Remuage, dégorgement, dosage. These are all words. For Champagne, these words, amongst many others, signify a rigorous process that contributes to a consistent quality from the region.
Dom Pérignon, one of the leading brands from LVMH, has put their technical language to use in a rebranding exercise of their late-release champagne. Previously called Oenothèque, after their wine storage cellar, the second release of vintage champagne is an opportunity to experience the effects of 21 years of lees aging.
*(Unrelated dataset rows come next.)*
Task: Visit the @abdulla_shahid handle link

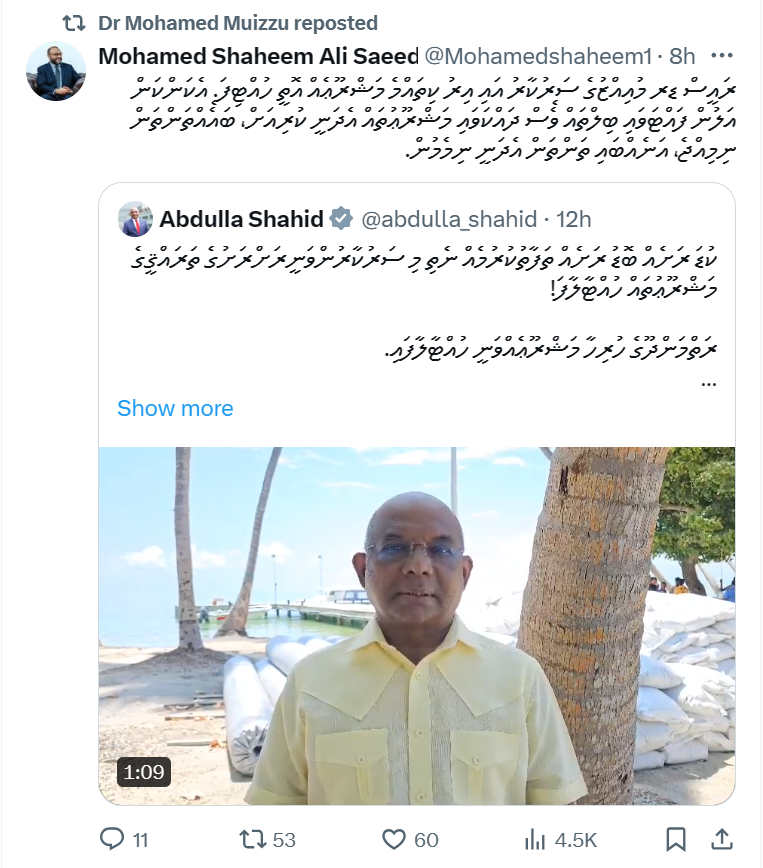Action: [x=449, y=219]
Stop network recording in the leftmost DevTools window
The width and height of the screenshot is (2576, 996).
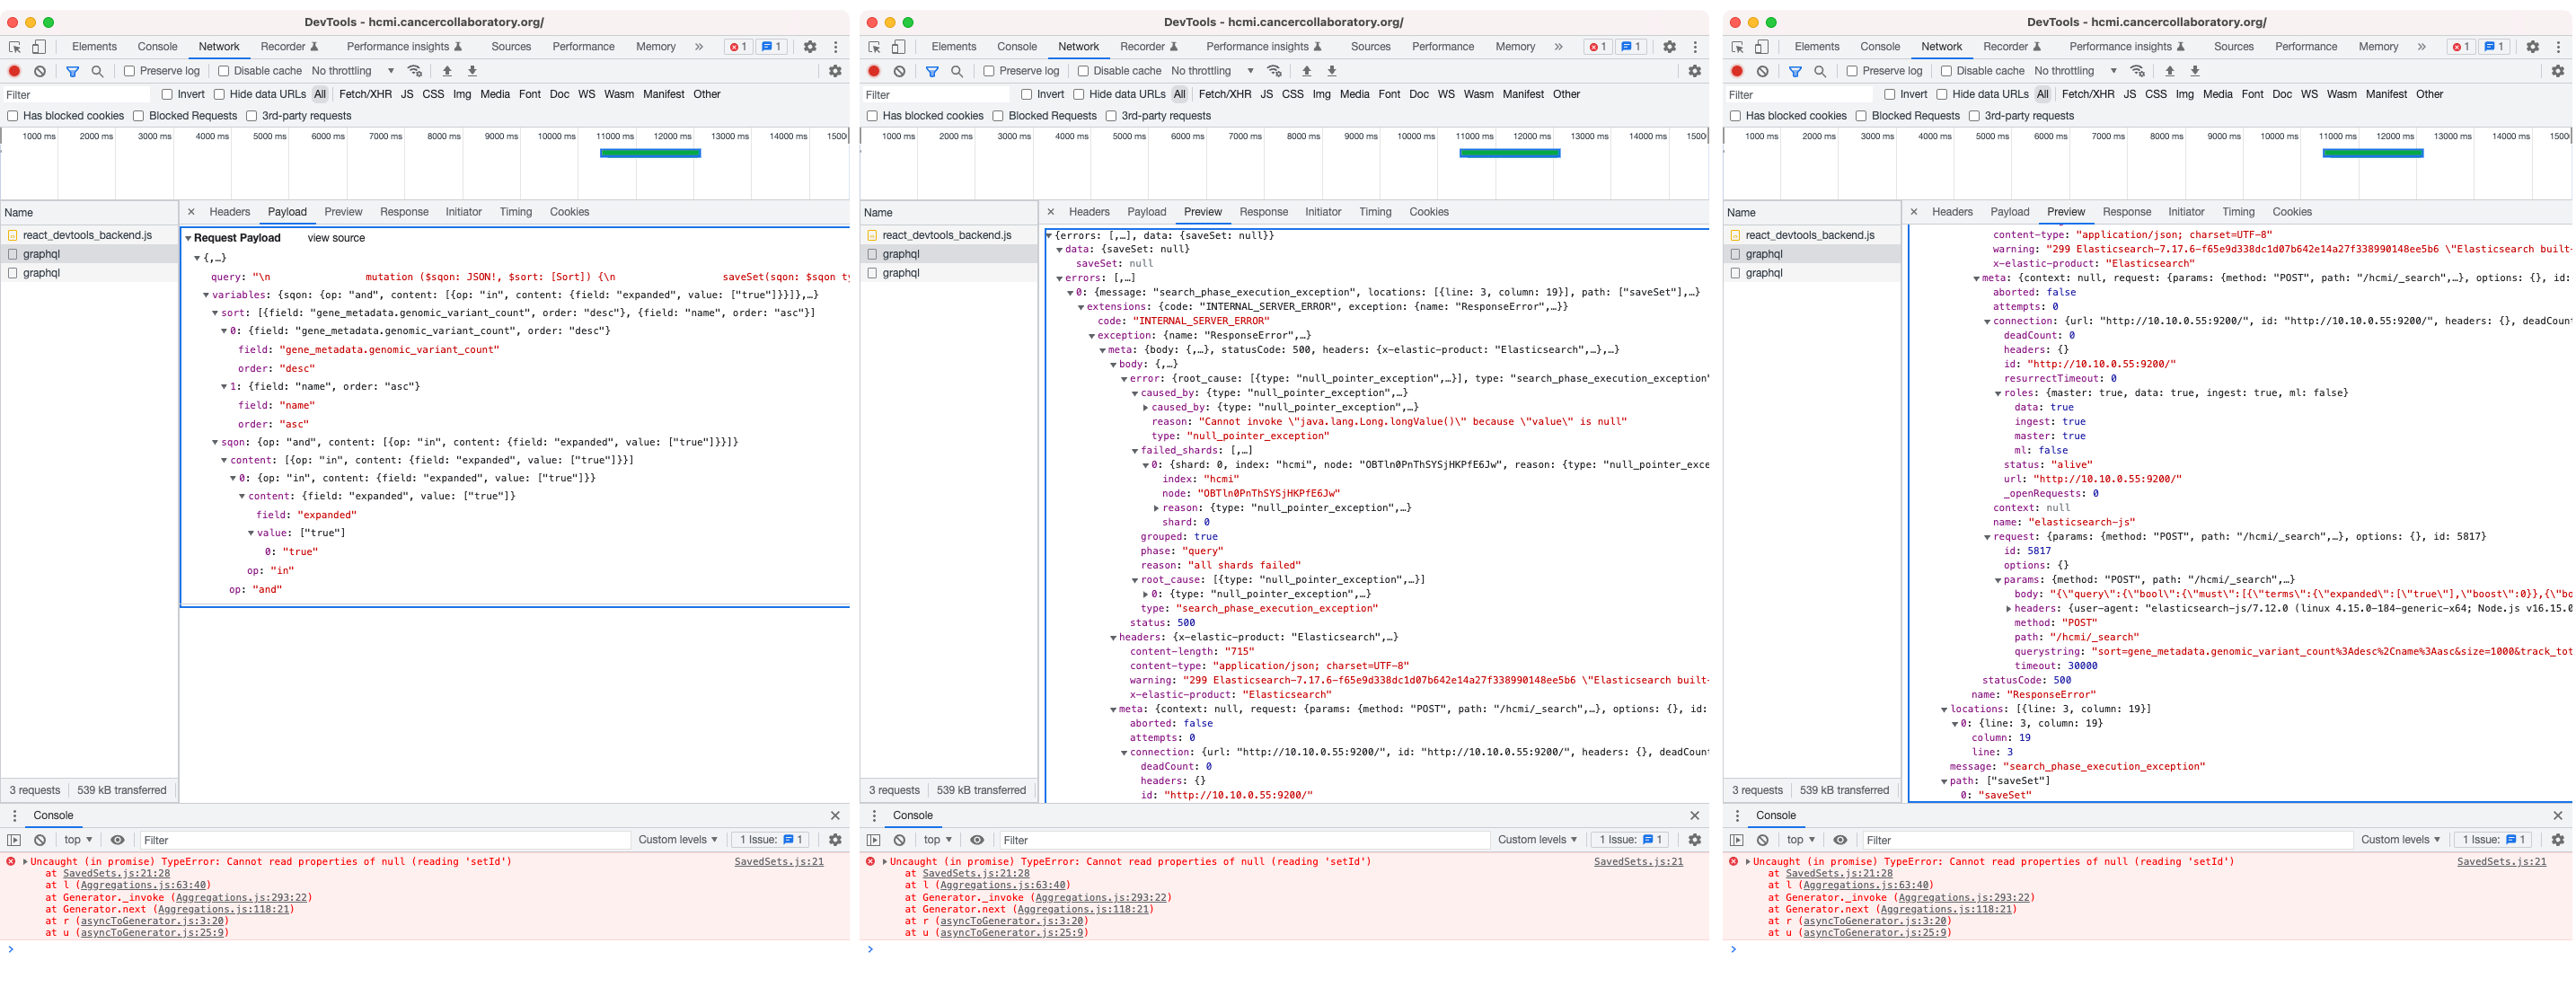coord(14,71)
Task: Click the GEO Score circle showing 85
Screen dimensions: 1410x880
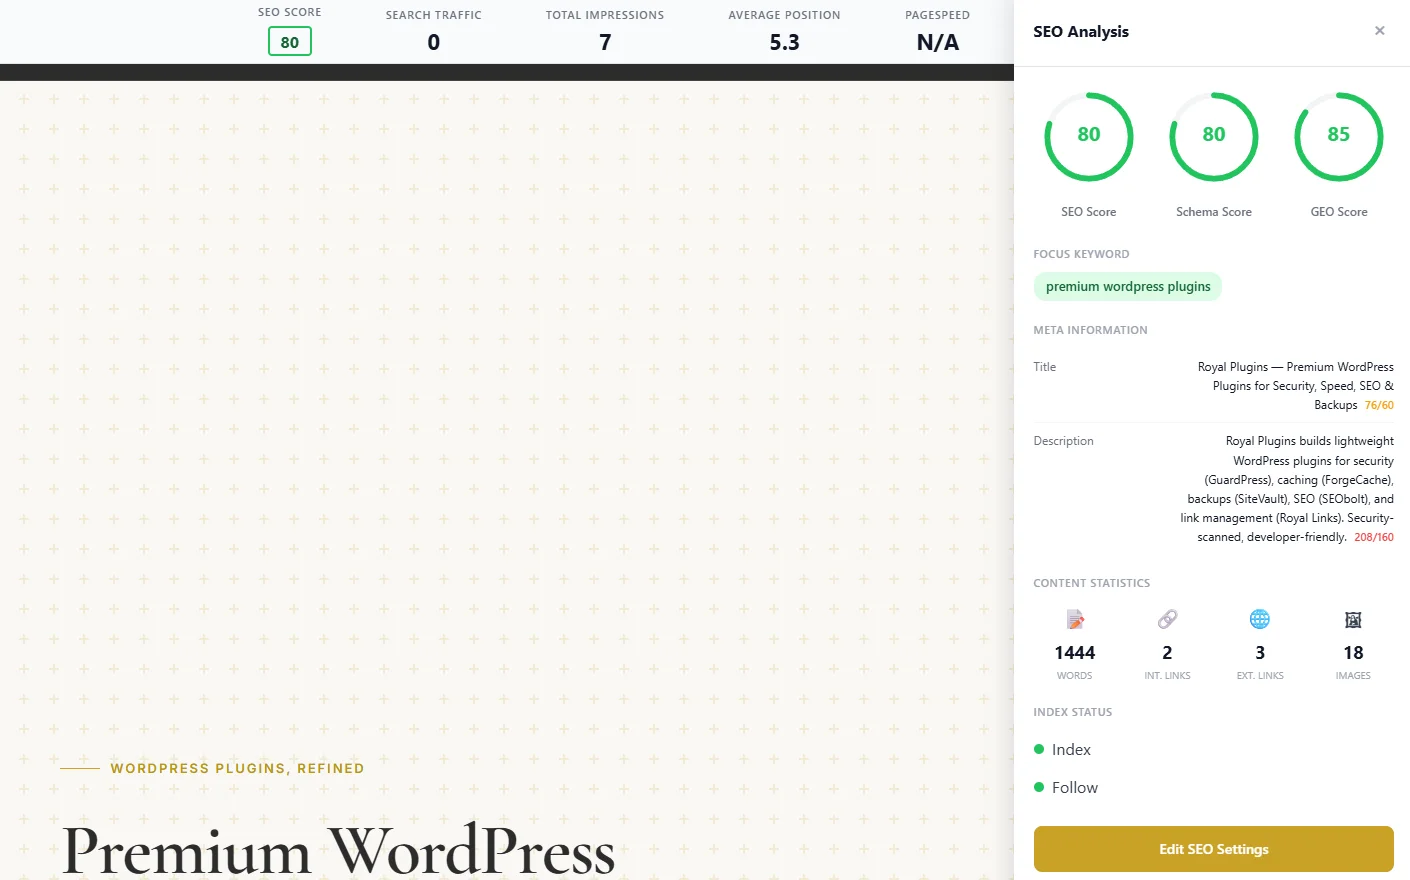Action: [1338, 136]
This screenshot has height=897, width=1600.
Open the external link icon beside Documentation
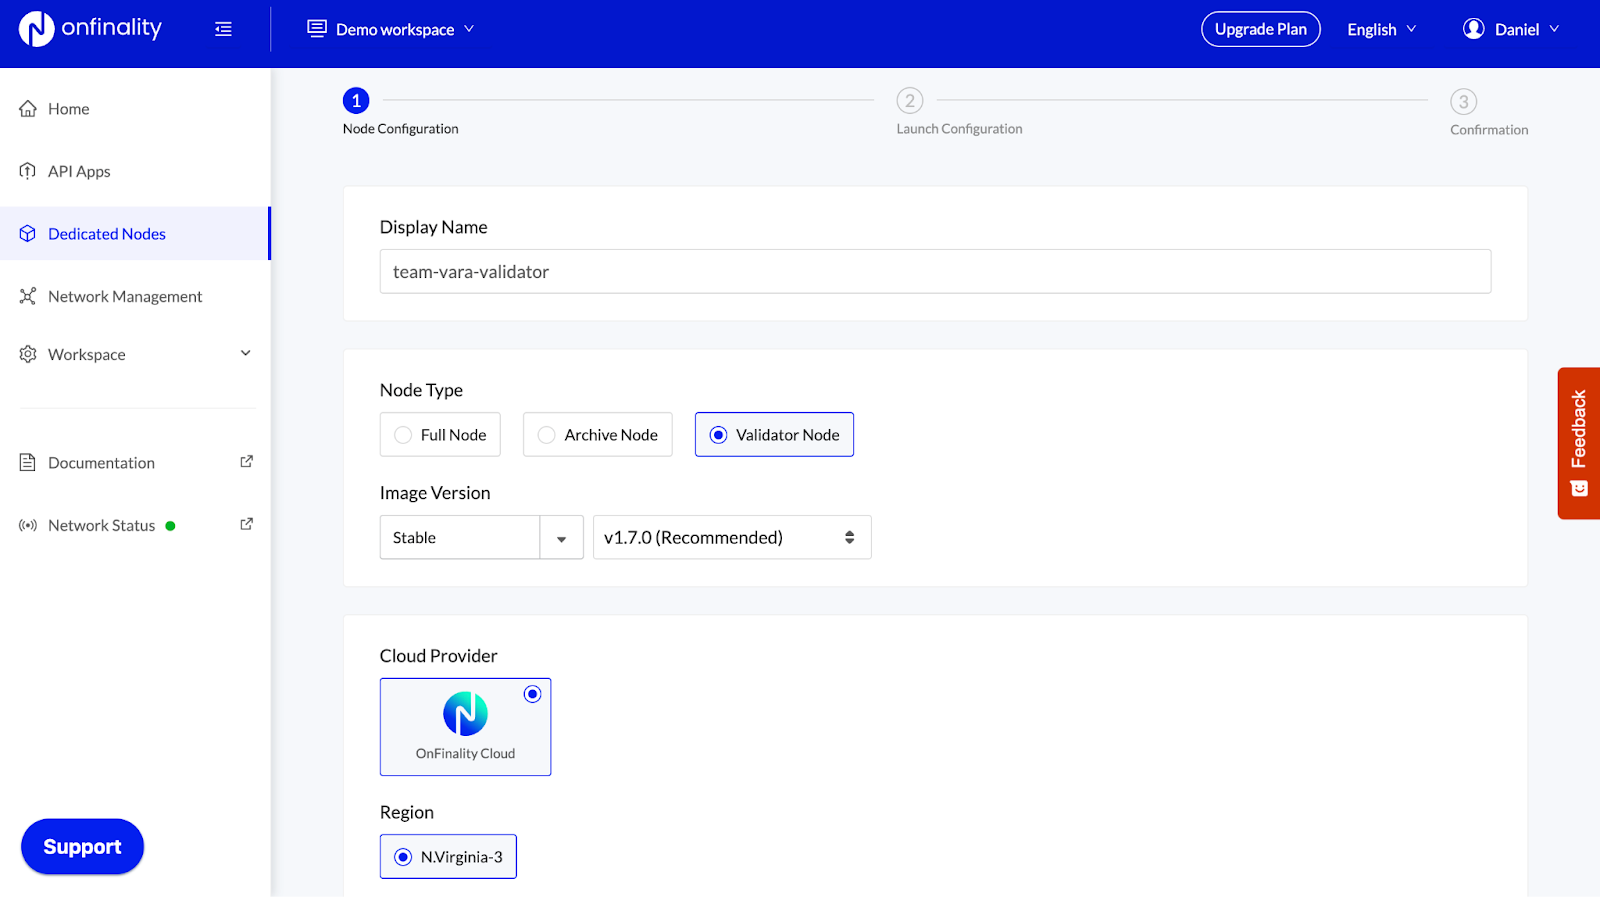pyautogui.click(x=247, y=462)
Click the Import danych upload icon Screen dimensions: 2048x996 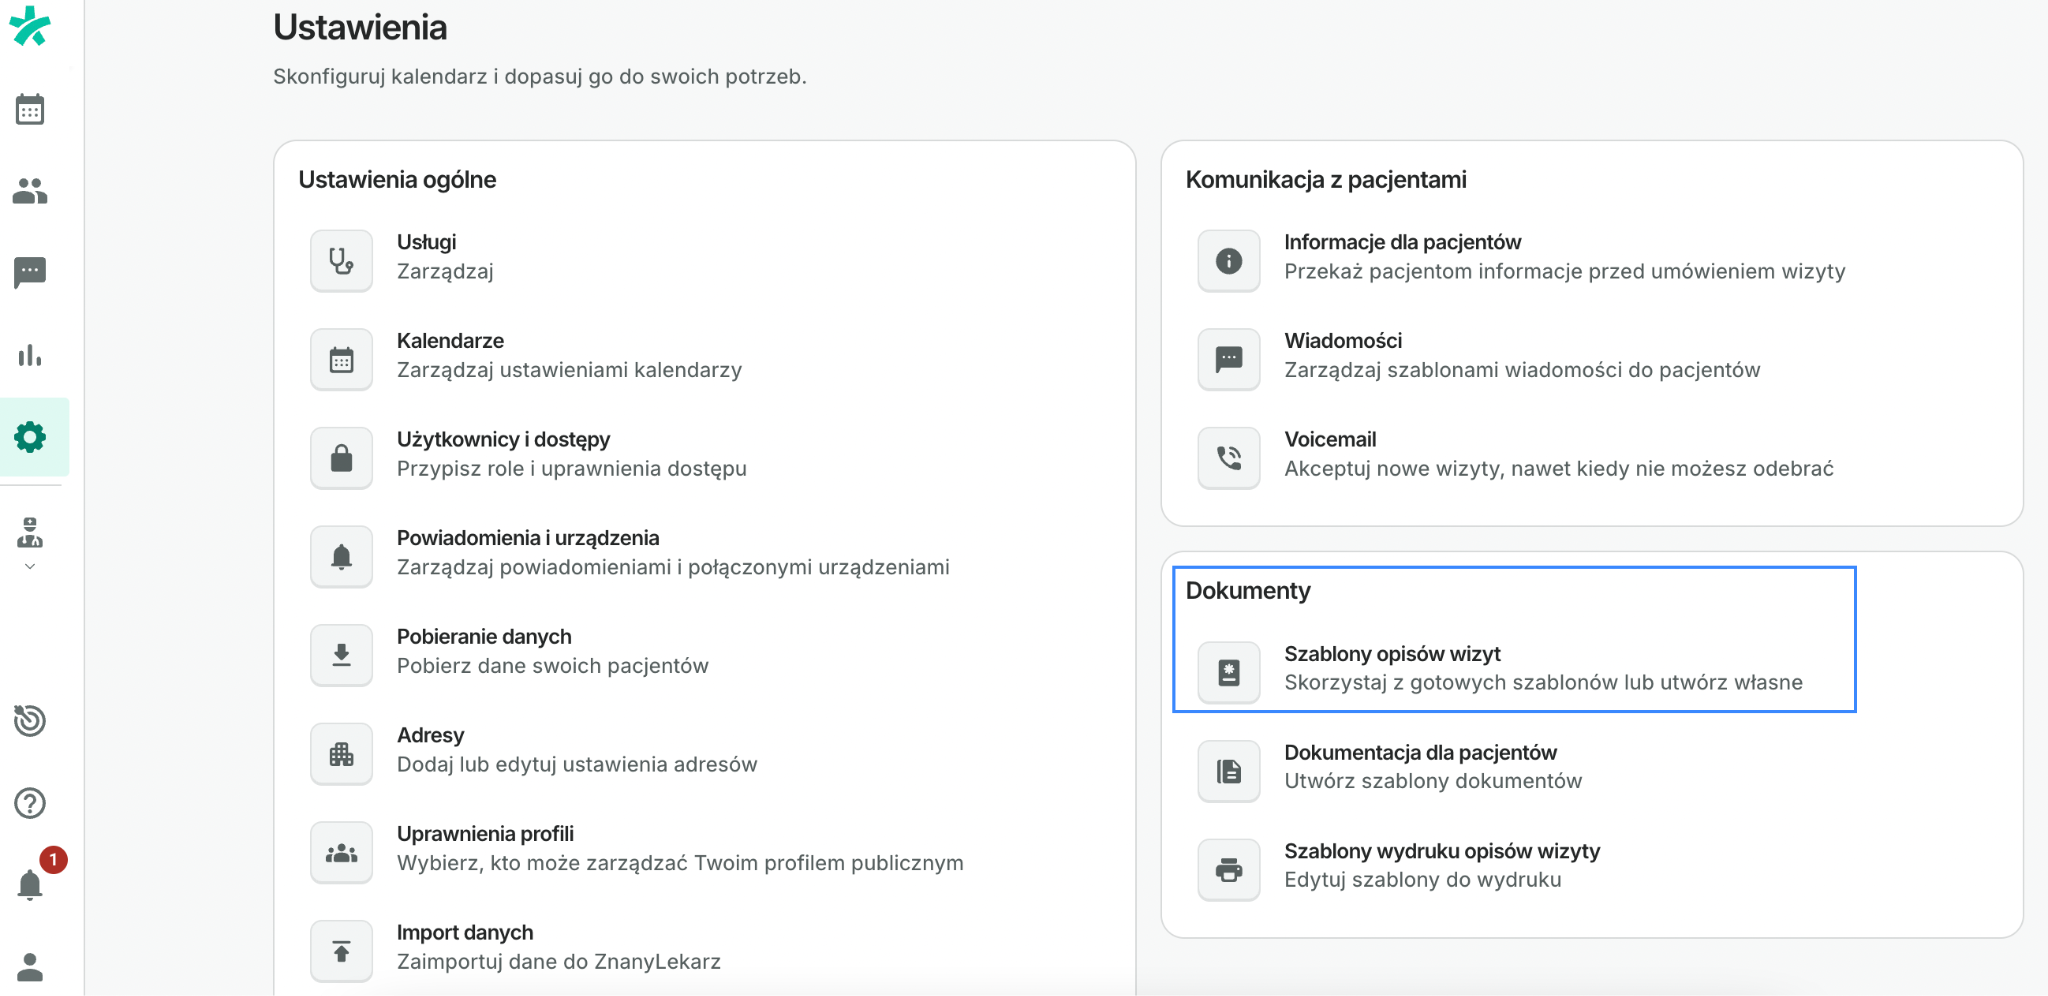[341, 951]
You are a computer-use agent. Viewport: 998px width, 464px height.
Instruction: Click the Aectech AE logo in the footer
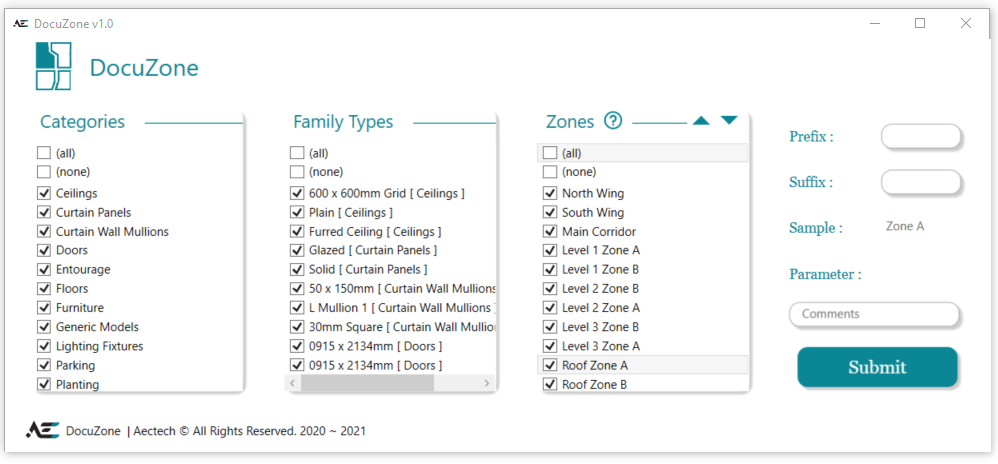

While best left to Dom Pérignon to explain their research, the concept of a “plénitude” (or plentitude) is that champagne can experience three distinct periods of quality improvement, plateauing in between. The first plentitude is experienced after 7-9 years and is their flagship vintage cuvée release, first produced in 1921. The second is experienced after a further 10 years and to date has been called Oenothèque, with the third in bottle for an additional 10 years. An Oenothèque Rosé has also been produced in exceptional years (1990 and 1993).
This year, the Oenothèque 1998 release has been rebranded explicitly as the second plentitude, “P2”. This short identifying name is reminiscent of Bollinger’s “RD” or recently disgorged, and no doubt will leave a clear distinction between the second and third plentitude in years to come (previously vintages 1969 and 1975 have been released as third plentitudes, both disgorged in 2006).
Looking back at the Oenothèque series, they have proven to be consistent investments with younger vintages showing relatively low volatility given the limited quantities released. 1990, for example, has made some 180% gains in the last five years.
Modelling these wines on market prices calculated by WineOwners.com, their price is mainly a function of their point score, also with a linear contribution from the time since their release. Opportunities may present themselves in the most recent two vintages and in the 1988.
How will the P2 live up to the history of Oenothèque? The anticipated release price reported by Forbes is SFr 335 per bottle, or just over SFr 4000 per case. This puts a slight premium on the market price of Oenothèque 1996, but is in line with the wine-searcher average retail price. Some comparable point scores for the P2 1998 will be able to put this price into context when it is released later this summer. Also anticipated is the release of P3 later this year for vintages 1971 or 1982, which will generate interest at the higher end of SFr 10,000 per case – again a price pleasingly below previous releases of the third plentitude. Glancing over at Bollinger’s RD, the P2 and P3 price levels undoubtedly do make the Bolly RD look attractive at around SFr 150 per bottle, particularly as we note their recommended pairing with Swiss Gruyère cheese.